[Stored data entries]
_ _ _ _ _ _ _

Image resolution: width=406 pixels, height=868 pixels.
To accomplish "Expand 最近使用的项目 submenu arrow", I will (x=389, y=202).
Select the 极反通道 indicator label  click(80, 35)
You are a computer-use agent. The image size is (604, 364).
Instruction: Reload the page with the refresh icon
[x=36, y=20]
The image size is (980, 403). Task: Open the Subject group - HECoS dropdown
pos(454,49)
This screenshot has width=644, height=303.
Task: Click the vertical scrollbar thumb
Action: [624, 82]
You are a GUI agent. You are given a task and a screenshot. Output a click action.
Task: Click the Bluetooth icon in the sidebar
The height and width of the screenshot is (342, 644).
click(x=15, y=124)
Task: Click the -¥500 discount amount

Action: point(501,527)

_ _ _ _ _ _ _

Brief. Number of lines above holding "agent"? Give that number alone.

Response to the task. 2